The researchers investigated Cdk5 because it is “commonly expressed in abundance and high Cdk5 levels correlate with a worse clinical prognosis in patients with melanoma, brain, breast, and lung cancers,” explained Alex Huang, MD, PhD, associate professor of pediatrics, pathology, and biomedical engineering at the School of Medicine, and co-senior author of the study.
Agnes Petrosiute, MD, assistant professor of paediatrics at the School of Medicine, was the other senior author.
When the researchers blocked Cdk5 inside tumour cells and injected them into mice, more than half of the mice survived.
This suggested to the researchers that Cdk5 plays a central role in regulating the mice immune system response to tumours.
By systematically depleting subsets of white blood cells in the mice, the researchers were able to identify CD4 T cells as the primary immune cells responsible for removing the Cdk5-deficient tumour cells and sparing the mice from tumours.
Human T cells with CD4 molecules on their surfaces communicate in part via an immune system signalling molecule called interferon-γ.
Many tumour cells disrupt this communication mechanism by expressing a molecule on their own surfaces called programmed cell death-ligand 1 (PD-L1).
The PD-L1 protein is also found on immune cells and normally helps “turn down” the immune system to avoid collateral damage once an immune response is complete.
Tumour cells with PD-L1 on their surfaces can similarly deactivate T cells in their microenvironment and evade the immune system.
The researchers discovered that PD-L1 expression on tumour cells correlated with Cdk5 expression.
They tested several types of tumour cells without Cdk5 and found them unable to robustly produce PD-L1 on their surfaces in response to immune signaling molecules.
The researchers confirmed this by disrupting the PD-L1 gene in tumour cells directly.
Tumour cells without PD-L1 were unable to develop into lethal tumours in the majority of mice.
These findings clearly show a central role for Cdk5 in modulating a tumour’s ability to produce PD-L1.
“We discovered that Cdk5, a protein commonly expressed in abundance, controls how tumours produce an essential checkpoint molecule, PD-L1,” said Huang. “Our discovery opens the door for molecular therapies targeting Cdk5 and associated signalling pathways as an alternative to current therapies that often have severe side effects.”
The central role for Cdk5 in driving PD-L1 expression appears to be highly specific. Other proteins that act in response to immune signalling molecules were not affected by the lack of Cdk5 in tumour cells.
Immune signalling molecules have many functions beyond triggering Cdk5 (and ultimately PD-L1) expression on tumour cells.
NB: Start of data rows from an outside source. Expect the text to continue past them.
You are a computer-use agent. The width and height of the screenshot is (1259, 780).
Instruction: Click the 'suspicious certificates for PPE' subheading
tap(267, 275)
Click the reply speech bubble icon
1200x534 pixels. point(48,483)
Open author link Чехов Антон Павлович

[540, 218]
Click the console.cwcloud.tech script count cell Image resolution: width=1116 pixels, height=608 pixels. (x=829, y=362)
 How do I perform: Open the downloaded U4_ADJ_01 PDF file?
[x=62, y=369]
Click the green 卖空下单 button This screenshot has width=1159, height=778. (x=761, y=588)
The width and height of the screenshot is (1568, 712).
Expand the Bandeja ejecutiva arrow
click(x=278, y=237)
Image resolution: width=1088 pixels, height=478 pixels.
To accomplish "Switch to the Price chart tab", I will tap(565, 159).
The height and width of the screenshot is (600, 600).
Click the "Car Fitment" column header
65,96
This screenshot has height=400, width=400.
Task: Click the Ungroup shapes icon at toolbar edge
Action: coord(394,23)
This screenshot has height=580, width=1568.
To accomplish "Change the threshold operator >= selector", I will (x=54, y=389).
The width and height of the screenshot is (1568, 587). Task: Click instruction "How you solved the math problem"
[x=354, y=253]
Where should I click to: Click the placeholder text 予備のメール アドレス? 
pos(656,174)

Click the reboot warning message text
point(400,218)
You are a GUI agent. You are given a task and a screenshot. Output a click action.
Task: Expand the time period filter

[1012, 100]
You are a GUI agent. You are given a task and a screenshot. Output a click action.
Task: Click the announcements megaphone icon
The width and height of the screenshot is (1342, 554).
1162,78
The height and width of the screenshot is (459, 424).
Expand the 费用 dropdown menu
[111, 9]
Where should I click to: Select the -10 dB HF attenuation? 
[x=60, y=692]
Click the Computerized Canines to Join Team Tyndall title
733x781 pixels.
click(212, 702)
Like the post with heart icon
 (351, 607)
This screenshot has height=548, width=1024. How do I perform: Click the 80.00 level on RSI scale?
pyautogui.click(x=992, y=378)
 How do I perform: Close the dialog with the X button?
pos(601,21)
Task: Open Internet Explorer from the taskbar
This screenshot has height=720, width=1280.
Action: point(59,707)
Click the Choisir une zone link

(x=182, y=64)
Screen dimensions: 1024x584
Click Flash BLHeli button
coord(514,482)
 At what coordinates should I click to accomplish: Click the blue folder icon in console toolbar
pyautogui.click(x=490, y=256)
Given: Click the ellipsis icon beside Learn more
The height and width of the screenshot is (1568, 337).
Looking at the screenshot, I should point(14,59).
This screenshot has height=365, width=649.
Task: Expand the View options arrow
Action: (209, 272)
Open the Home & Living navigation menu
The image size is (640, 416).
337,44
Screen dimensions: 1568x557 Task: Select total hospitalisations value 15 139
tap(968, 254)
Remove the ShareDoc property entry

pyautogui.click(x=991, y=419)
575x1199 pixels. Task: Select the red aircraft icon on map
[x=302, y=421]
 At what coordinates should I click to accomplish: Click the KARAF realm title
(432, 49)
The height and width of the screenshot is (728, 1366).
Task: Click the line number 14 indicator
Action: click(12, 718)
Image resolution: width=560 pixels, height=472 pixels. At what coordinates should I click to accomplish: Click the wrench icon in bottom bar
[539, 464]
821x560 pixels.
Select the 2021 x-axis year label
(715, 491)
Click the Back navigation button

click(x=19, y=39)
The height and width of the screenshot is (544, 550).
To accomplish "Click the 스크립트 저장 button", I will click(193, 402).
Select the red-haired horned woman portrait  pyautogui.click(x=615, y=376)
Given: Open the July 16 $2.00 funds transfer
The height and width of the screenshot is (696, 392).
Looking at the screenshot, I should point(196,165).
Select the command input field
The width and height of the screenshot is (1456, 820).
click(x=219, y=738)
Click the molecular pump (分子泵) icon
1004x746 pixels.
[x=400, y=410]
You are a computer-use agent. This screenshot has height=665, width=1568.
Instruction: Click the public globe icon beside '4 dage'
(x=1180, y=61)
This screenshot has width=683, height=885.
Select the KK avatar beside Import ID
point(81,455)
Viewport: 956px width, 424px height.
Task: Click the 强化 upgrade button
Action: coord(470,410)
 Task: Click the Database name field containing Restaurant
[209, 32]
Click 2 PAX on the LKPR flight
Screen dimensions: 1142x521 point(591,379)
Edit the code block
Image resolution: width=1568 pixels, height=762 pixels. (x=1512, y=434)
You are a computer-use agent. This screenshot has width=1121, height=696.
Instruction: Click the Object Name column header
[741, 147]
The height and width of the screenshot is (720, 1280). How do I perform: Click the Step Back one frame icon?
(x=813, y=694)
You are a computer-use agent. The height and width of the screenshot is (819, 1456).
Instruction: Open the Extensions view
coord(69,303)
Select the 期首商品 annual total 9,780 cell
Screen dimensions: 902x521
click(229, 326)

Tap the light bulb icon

The researchers used several techniques to tease apart the cascade of signals that connects immune signalling molecules to the tumour proteins. They identified 22 proteins that were differentially affected by the loss of Cdk5 in tumour cells, with a protein called IRF2BP2 most impacted. These proteins could potentially serve as therapeutic targets for anti-tumour medications in the future.
Approximately one-third of tumours can be combated by blocking PD-L1.
This study shows that blocking Cdk5 may be another way to block PD-L1 on the surfaces of tumours and recruit CD4 immune cells to shrink tumours.
Medulloblastoma accounts for approximately one-fifth of all paediatric brain tumours, according to the American Brain Tumour Association.
The vast majority of diagnoses occur in children under age 10 and surgery is the primary treatment mechanism.